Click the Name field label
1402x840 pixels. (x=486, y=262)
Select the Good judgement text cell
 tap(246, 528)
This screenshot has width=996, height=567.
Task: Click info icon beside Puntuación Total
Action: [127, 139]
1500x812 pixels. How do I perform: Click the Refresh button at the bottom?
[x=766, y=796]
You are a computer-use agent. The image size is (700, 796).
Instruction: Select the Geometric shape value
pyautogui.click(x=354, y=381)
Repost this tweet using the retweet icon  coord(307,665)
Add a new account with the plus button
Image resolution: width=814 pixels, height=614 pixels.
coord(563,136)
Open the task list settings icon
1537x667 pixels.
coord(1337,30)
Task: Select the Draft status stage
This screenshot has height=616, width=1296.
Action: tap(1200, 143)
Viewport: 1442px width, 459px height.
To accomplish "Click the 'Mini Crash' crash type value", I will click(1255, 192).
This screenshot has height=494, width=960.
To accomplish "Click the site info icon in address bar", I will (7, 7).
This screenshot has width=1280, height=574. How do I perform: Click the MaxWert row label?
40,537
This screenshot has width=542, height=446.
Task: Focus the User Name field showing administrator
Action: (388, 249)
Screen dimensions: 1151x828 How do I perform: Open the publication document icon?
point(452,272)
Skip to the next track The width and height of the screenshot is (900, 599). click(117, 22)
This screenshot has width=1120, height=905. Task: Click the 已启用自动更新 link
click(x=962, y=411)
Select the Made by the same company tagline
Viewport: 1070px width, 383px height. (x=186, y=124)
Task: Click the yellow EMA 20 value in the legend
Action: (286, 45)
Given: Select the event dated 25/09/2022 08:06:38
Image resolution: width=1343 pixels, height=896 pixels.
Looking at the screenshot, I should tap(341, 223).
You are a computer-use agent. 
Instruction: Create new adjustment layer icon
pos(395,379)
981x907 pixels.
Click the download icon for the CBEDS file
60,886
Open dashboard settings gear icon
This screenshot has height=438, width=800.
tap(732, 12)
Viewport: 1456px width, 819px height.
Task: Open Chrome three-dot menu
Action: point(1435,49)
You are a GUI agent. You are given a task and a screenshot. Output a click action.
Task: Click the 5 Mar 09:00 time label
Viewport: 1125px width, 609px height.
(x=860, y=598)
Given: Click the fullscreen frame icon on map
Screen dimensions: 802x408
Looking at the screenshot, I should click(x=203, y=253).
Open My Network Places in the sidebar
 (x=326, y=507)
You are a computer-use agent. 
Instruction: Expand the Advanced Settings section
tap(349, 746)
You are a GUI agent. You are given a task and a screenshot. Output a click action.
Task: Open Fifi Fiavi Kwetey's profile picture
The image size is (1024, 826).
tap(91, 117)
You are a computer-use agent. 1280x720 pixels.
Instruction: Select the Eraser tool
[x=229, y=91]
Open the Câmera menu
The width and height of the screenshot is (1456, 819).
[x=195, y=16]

▬▬▬▬▬▬

STATED EXERCISE: Recast the entries from the line with "Task: Select the Draft status stage" up to and including the line with "will (7, 7)." as a two-column CSV headed instruction and action. Give one row per entry, with each value in a single quoted field and line breaks turned into spaces.

THE RESULT:
instruction,action
"Task: Select the Draft status stage This screenshot has height=616, width=1296.","Action: tap(1200, 143)"
"Viewport: 1442px width, 459px height. To accomplish ""Click the 'Mini Crash' crash type value"",","I will click(1255, 192)."
"This screenshot has height=494, width=960. To accomplish ""Click the site info icon in address bar"",","I will (7, 7)."